A huge pillar of fire suddenly appeared, whirling furiously and churning up sand as it bore down on Thrall. This he knew he could not dissipate, and nearly all his energy was being spent in holding back the crashing wave.
The wave—
Spirits of water, let me walk upon you, and embrace me!
He turned and raced from the sand onto the surface of the water, running as swiftly as if upon dry land. The orc headed straight for the huge, towering wave, thinking to use Jai
na’s own spells against her as she had used his against him. Just as he approached the quivering wall of water, he asked the element to hold him. He dropped like a stone into the ocean, and above his head, Jaina’s pillar of fire crashed into her own tidal wave.
The fire was quenched at once and the wave severely weakened. Thrall dove deep, away from the churning chaos on the surface, and swam strongly back toward the shore.
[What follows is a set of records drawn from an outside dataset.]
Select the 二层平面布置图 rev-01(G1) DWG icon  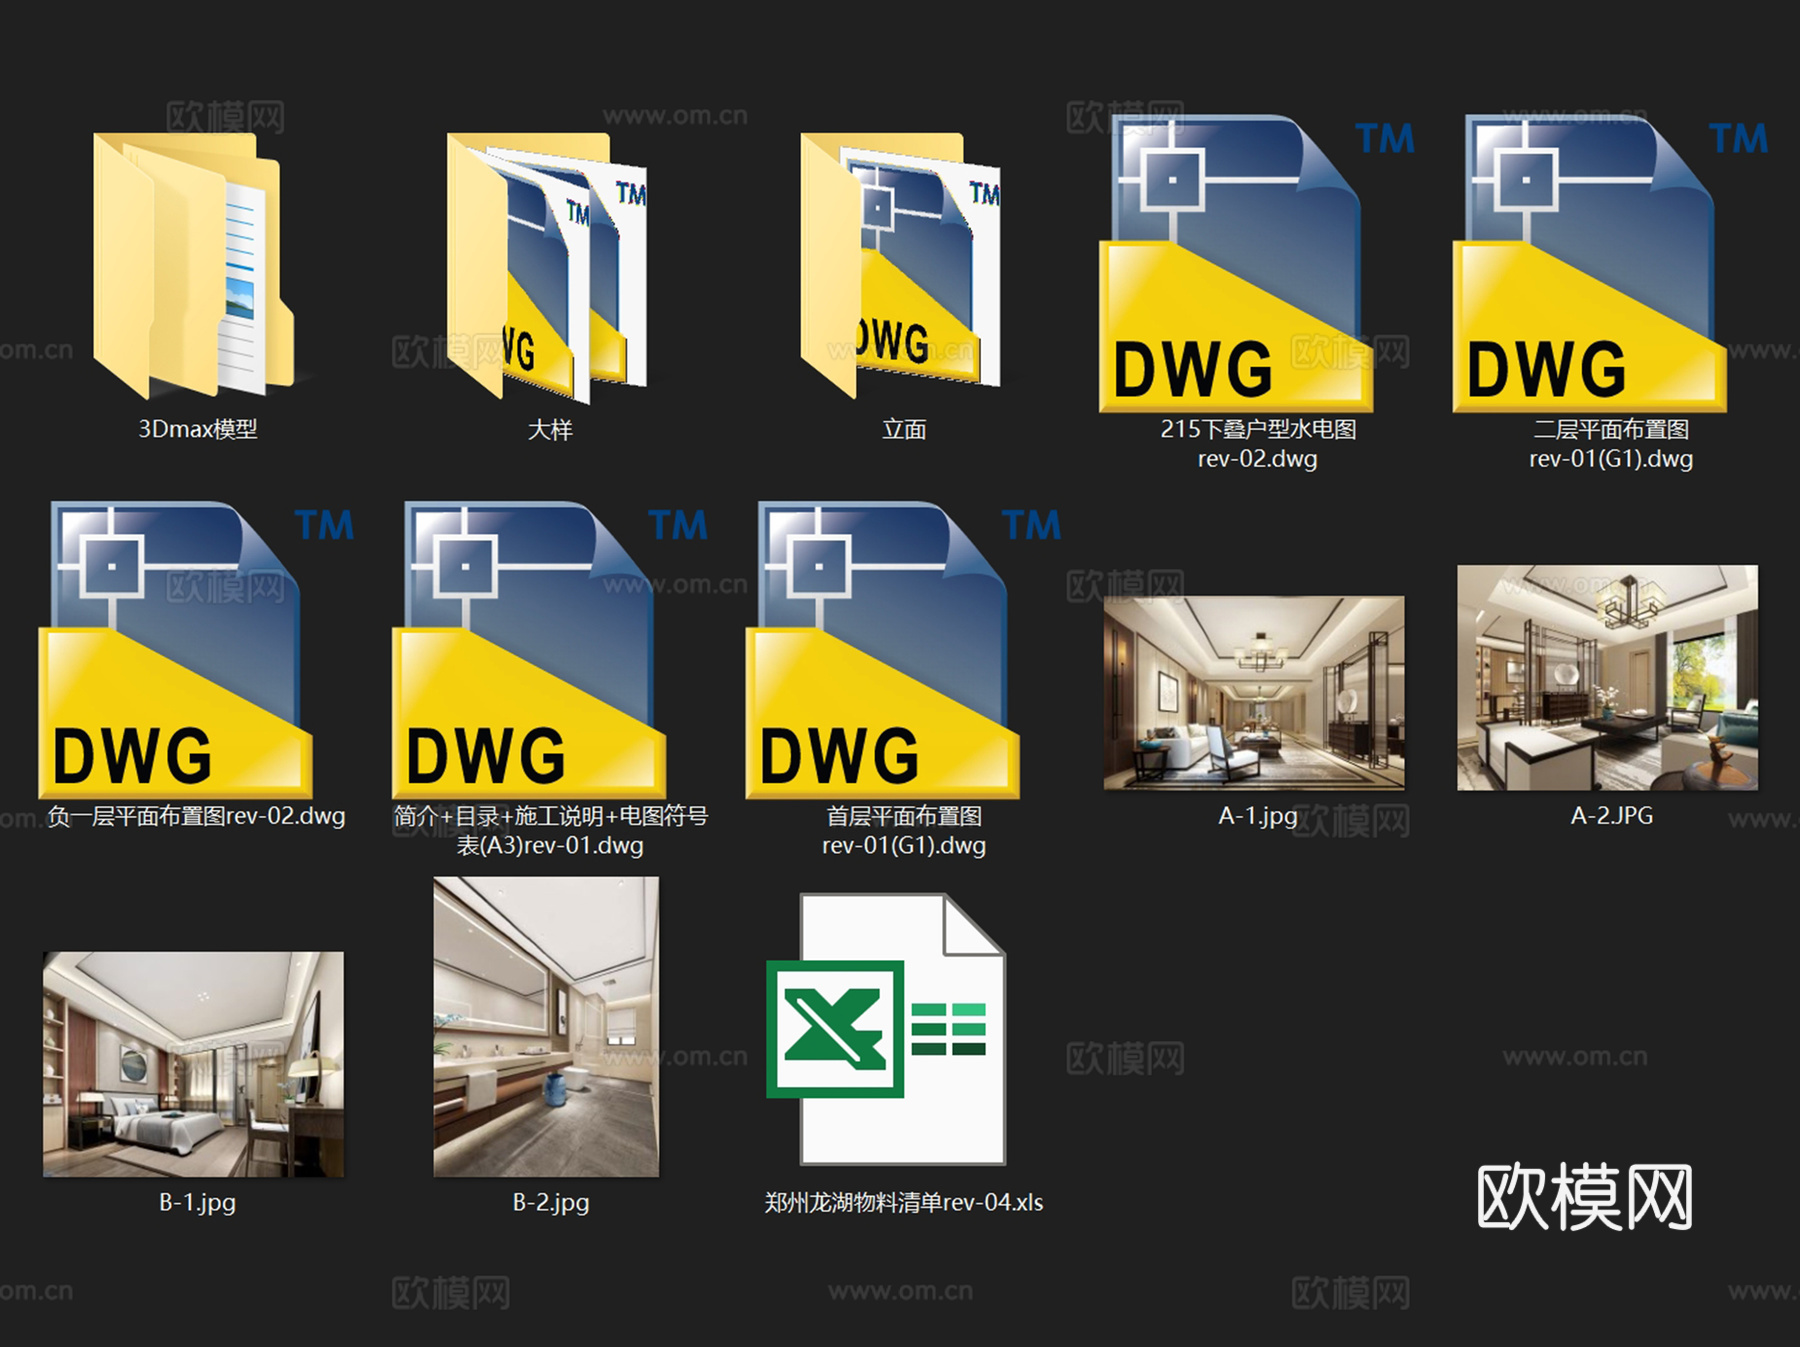pos(1590,265)
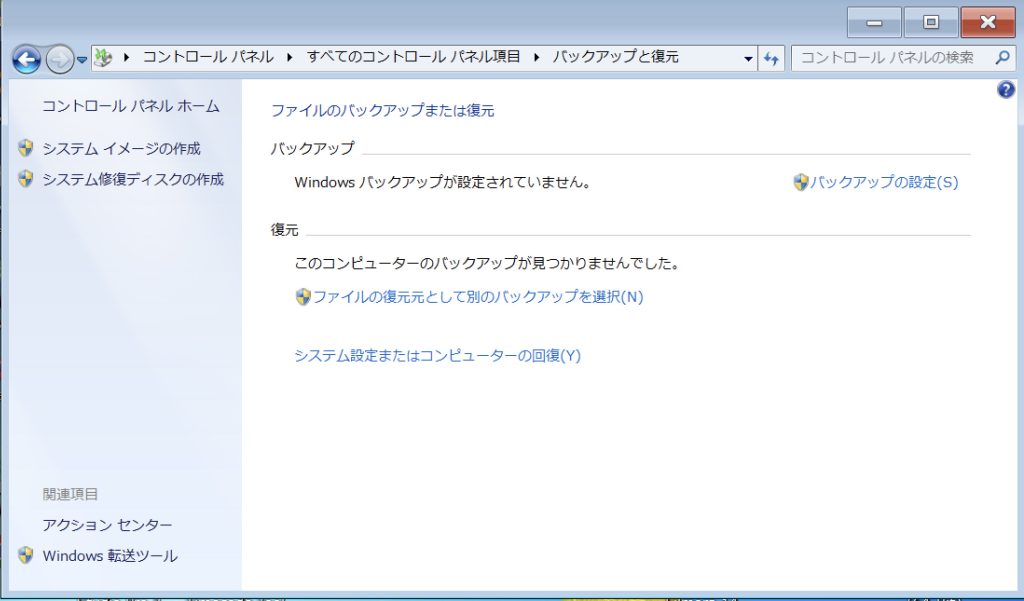Select the コントロール パネル breadcrumb item
1024x601 pixels.
208,57
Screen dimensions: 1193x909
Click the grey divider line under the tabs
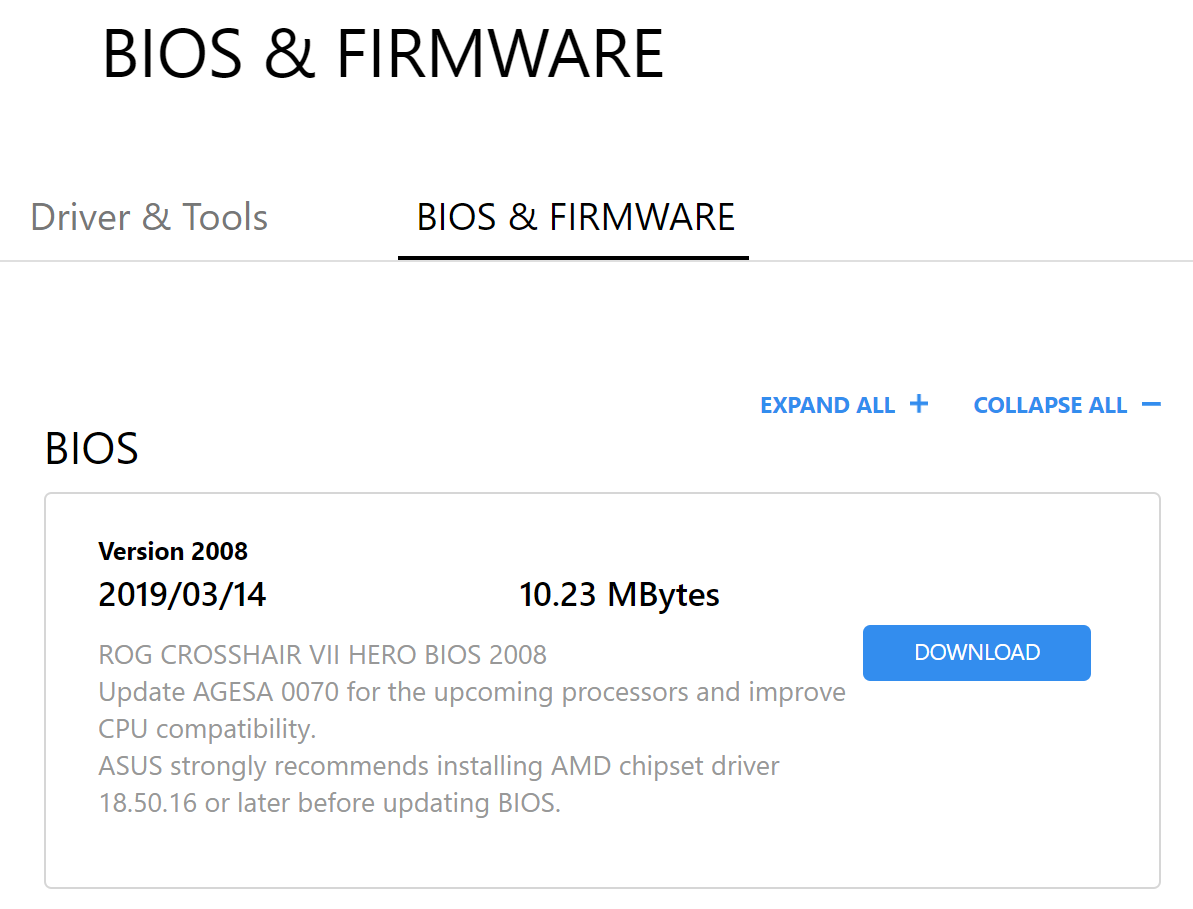[950, 261]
As he emerged from the sea, he saw Jaina frantically trying to repair the wave, creating more elementals and forcing them to merge.
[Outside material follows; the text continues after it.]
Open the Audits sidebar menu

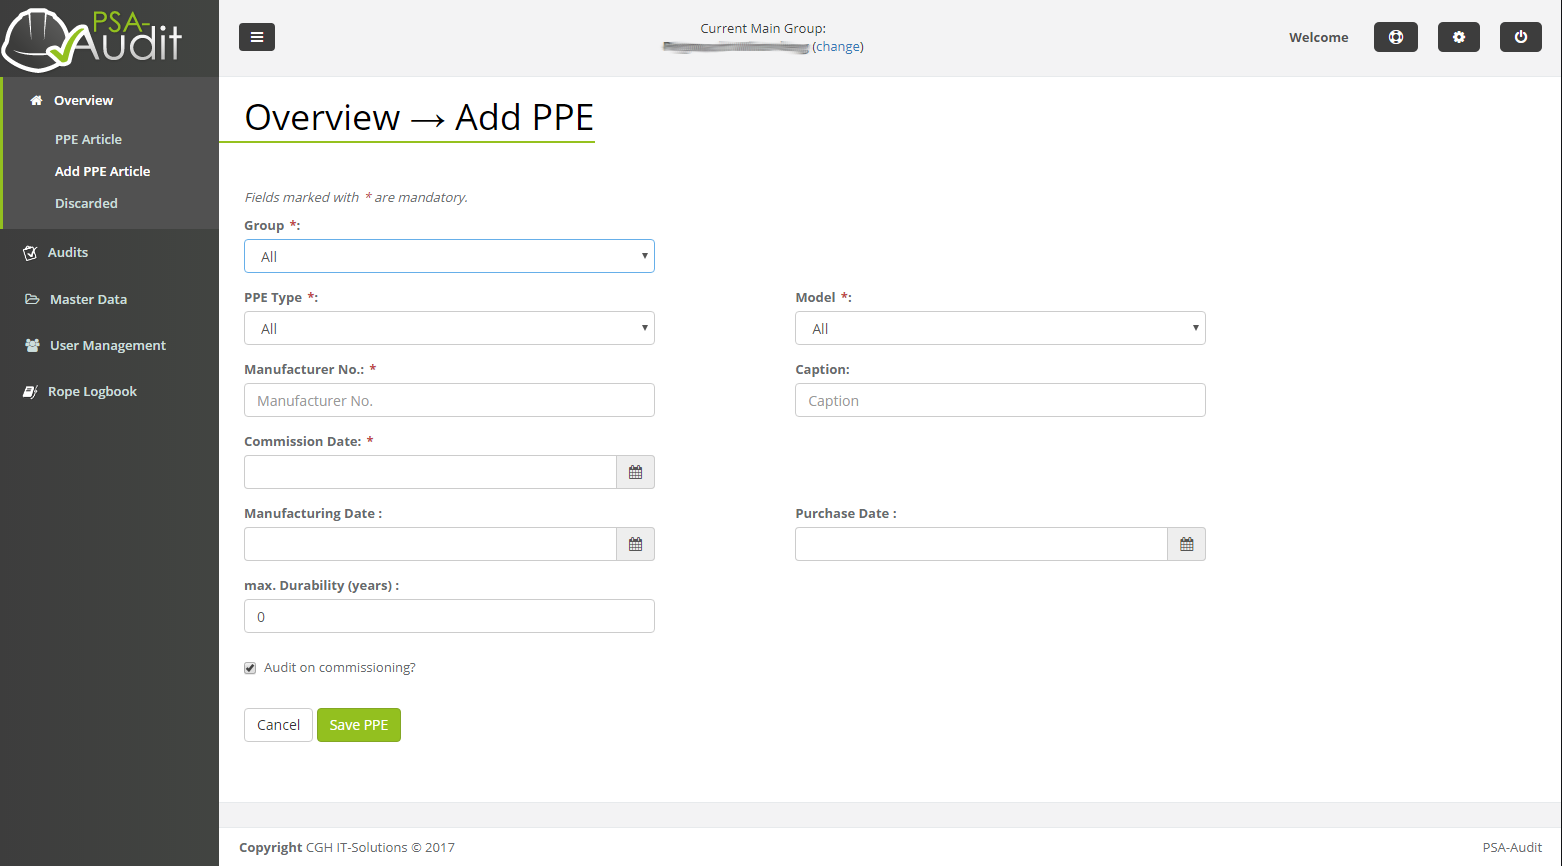68,253
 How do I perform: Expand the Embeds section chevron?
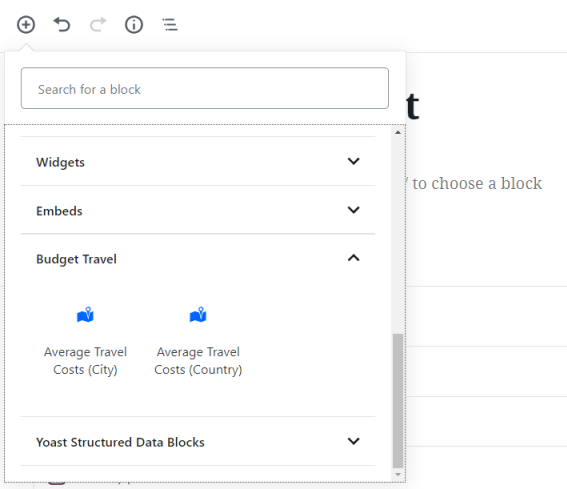[353, 210]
Asking for the favor of the Spirit of Life, Thrall summoned two spectral beings—spirit wolves, transparent and misty, but every bit as dangerous as the more corporeal kind. He had created such manifestations before, but now, with the willing aid of the Spirit of Life, the wolves were even stronger. With howls that shivered along the air, the ghostly creatures sprang for Jaina, diverting her attention from her grim task.
“You just delay the inevitable,” Jaina spat. She gestured, and suddenly lavender-white arcane energy exploded around her. With howls of pain, the spirit wolves returned to the plane from which Thrall had called them. “You can’t beat me. Not while I have the Focusing Iris. It—” Her anger abruptly turned to pain. “You can’t understand. You didn’t see it. You don’t know what it did—to Theramore, to me…”
Her torment was harder for Thrall to witness than her rage. She was an open wound, and she wanted to hurt those who had hurt her. More than that, she wanted to hurt everyone who had ever given her hope. Deep sympathy filled him but did not shake his resolve for an instant.
“You are right,” he said, causing her to look at him with a surprised expression. “I wasn’t there. But I can see what it has done to you. What Garrosh did to you. Fight Garrosh. I will not stop you. But do not make innocents—children, Jaina!—pay his blood price! You won’t just kill them; you will kill the future!”
“There’s no future for those who died in agony at Theramore,” Jaina shot back. “Why should the orcs have one when they don’t? When Kinndy doesn’t, or Tervosh, or all those good and decent people?” Then, almost to herself, she said, “Why should anyone have a future?”